News

Ivanka Trump's "Feminism" is Bad News

by Elizabeth Strassner
Pool/Getty Images News/Getty Images

Critics didn't hold back when Ivanka Trump released a self-help book earlier this month. Women Who Work: Rewriting the Rules for Success was panned in spectacular fashion by reviewers who attacked everything from the quality of the writing ("witlessly derivative," according to the New York Times) to its overuse of the verb "architect," according to the Huffington Post. At the core of many of these bad reviews was the idea that the first daughter, who has attempted to frame herself as something of a champion for career women, is so blissfully unaware of her own privilege that she has nothing to offer women whose fathers are not billionaires.

In her review for the Washington Post, for example, Robin Givhan wrote that the book "manages to be both humorless and comically removed from the realities of life for the broad swath of women who work 9 to 5 or who struggle along with minimum-wage jobs." So, it seems that Ivanka, who is wealthy and fortunate, wrote a book that is, whether intended or not, ultimately geared towards the small subset of American women who are also wealthy and fortunate. Ordinarily, a tone-deaf advice book would be forgotten along with its reviews, but most self-help book authors are not advisors to the sitting president.

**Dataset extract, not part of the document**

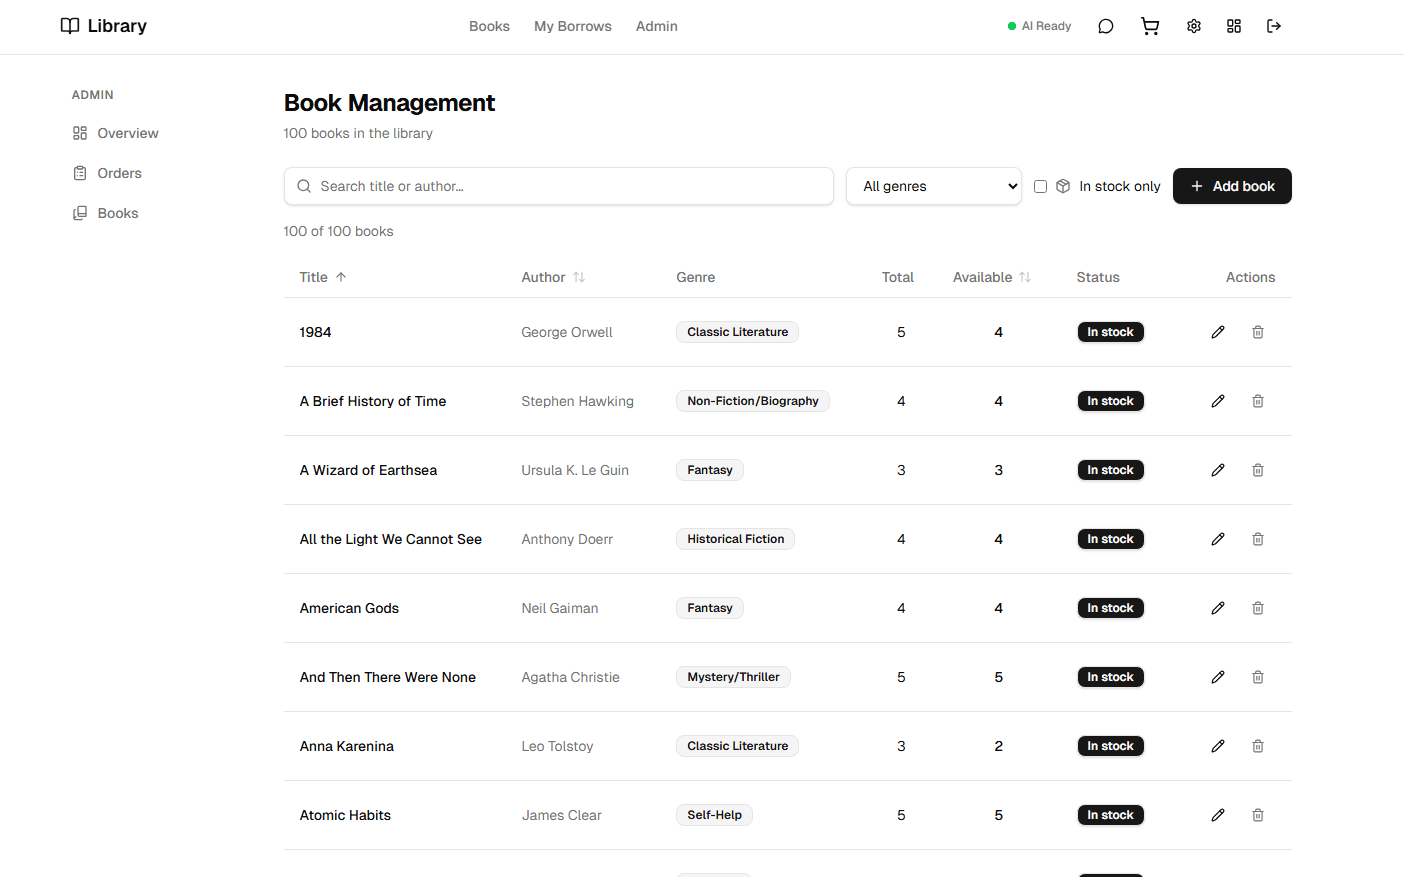Click the AI Ready status indicator

click(1040, 26)
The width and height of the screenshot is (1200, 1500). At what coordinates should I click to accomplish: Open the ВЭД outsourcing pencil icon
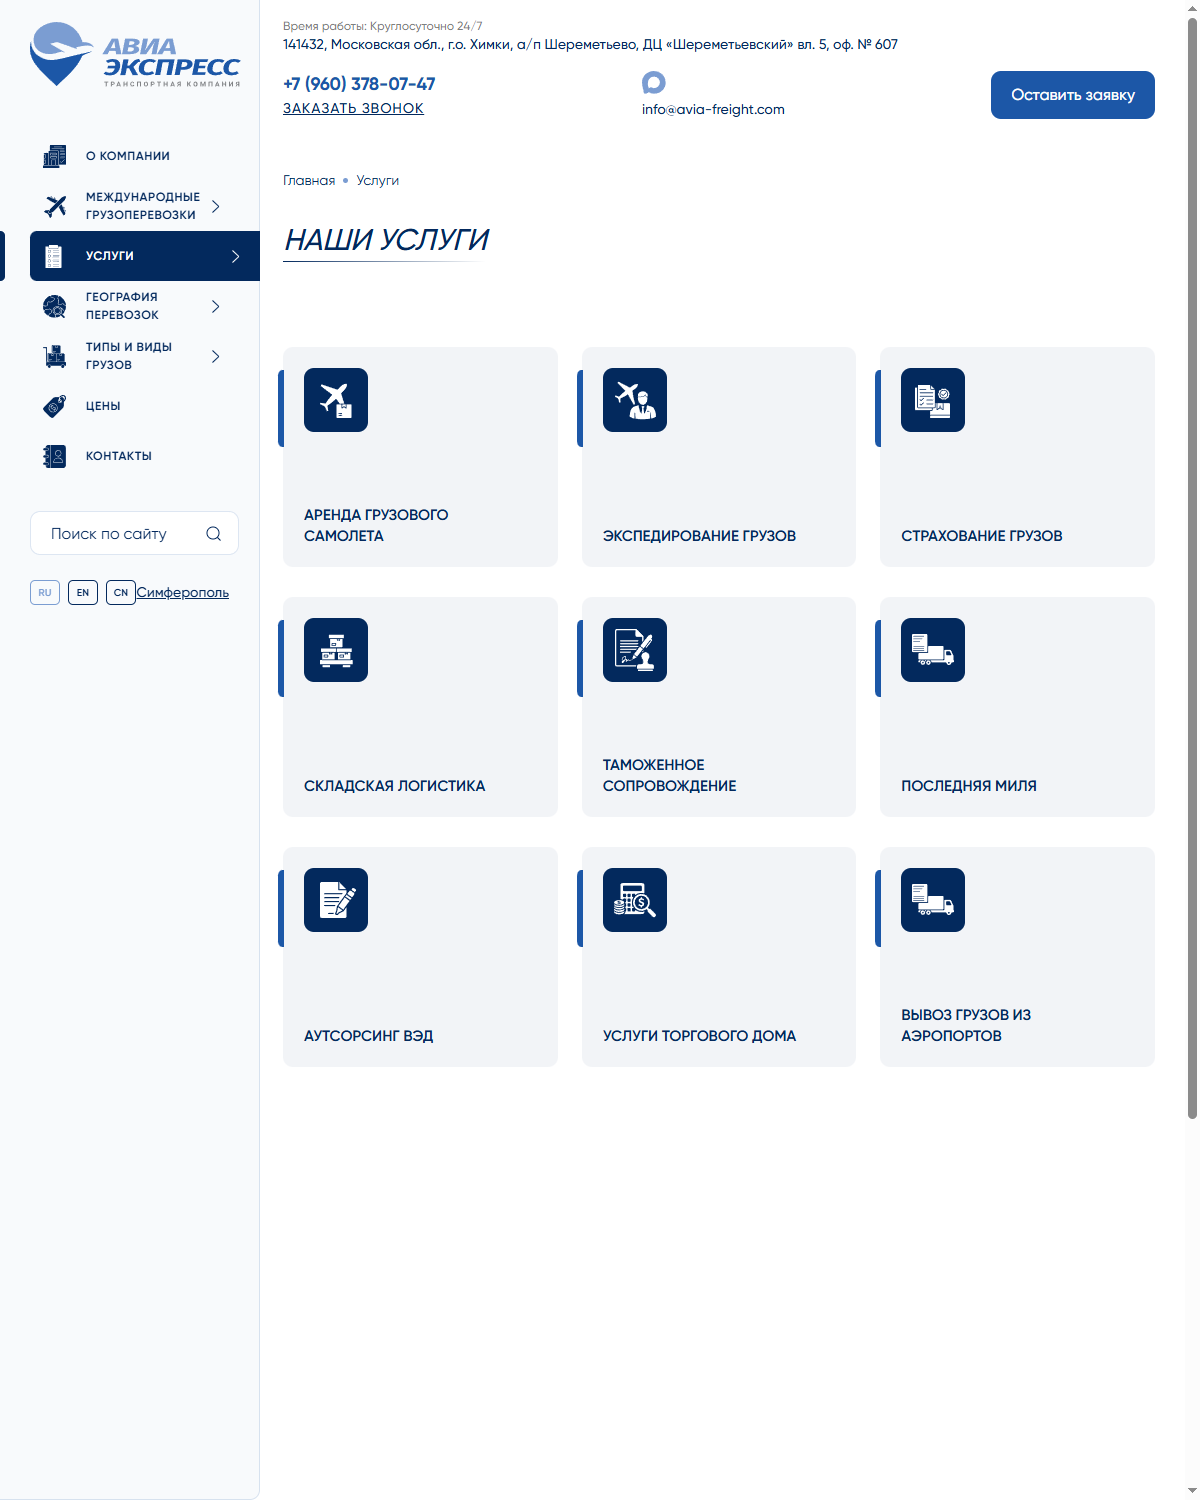pyautogui.click(x=336, y=900)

These bad reviews may provide some schadenfreude to Ivanka's detractors who think she is complicit in her father's administration. (See Ivanka's interview with CBS' Gayle King to check out her much maligned response to that allegation.) However, they also speak to a broader problem with the narrative she peddles about what it means to be a woman in America today.

Chip Somodevilla/Getty Images News/Getty Images

Despite having pretty much no political experience prior to this election, Ivanka has become one of the most influential people in the beleaguered Trump White House. The fact that there is, to a degree, a "Trump White House" at all is a testament to her impact. As Anne Helen Petersen wrote in a BuzzFeed article called "Meet The Ivanka Voter," she played a critical role in persuading white women to vote for her father even after a tape in which he bragged about grabbing women's genitals without their consent became public.

Her influence also extends to a major redefinition of what it means to be a feminist. Although she often shies away from using the word itself, her brand's focus on working women makes it clear that she seeks to be viewed as a kind of women's rights thought leader.

This should be a good thing, right? A White House widely criticized for sexism creates a role for a woman who speaks often about female empowerment? It should be, yes — but Ivanka's stunning ignorance about the world outside of Fifth Avenue makes it clear that her feminism is just for one very specific type of woman.

Sean Gallup/Getty Images News/Getty Images

I don't mean that people who are white, wealthy, or lucky can't learn about other people's experiences or make a difference for women in the world; I mean that Ivanka, specifically, has not. Most concerningly, that ignorance is reflected in the "women's policies" she has championed.

Her father's childcare and maternity leave plan, which she reportedly helped create, would not actually provide significant help for women who don't have bank accounts that look like Ivanka's. A Tax Policy Center analysis found that under the Trump plan, 70 percent of child care benefits would go to wealthy families.

Meanwhile, a gender pay gap persists, fortified by the expectation that women must prioritize family while men focus on career. The Trumps' maternity leave plan, however, would reinforce this stereotype by offering (partially-funded) leave to women only. The pay gap, moreover, is significantly worse for women of color, who are largely as absent from Ivanka's platitudes about work as they are from her father's administration. In a particularly cringeworthy part of Women Who Work, Ivanka uses a Toni Morrison quote to compare being a working woman to slavery.

That obliviousness has been mirrored by missteps Ivanka has made since the inauguration. The day her father introduced a highly controversial travel ban on Muslim-majority countries, Ivanka drew comparisons to Marie Antoinette when she Instagrammed a picture of herself in an evening dress. The self-proclaimed "passionate advocate for the education and empowerment of women and girls" has remained loyal to her father's administration as he announced plans to dismantle Michelle Obama's "Let Girls Learn" program.

So, are any American women actually better off for Ivanka's role in the White House? She has stood idly by as her father has begun dismantling the feminist policies of the previous administration, collecting Instagram followers and securing Chinese trademarks for her company while on state trips. Fortunately, Ivanka's 21 percent approval rating among Millennial women, according to an April poll conducted through SurveyMonkey, is an indication that young Americans are losing interest in the version of feminism she's selling. That may be because as her time in the White House has made clear, when Ivanka talks about helping "women who work," the only person she really means is herself.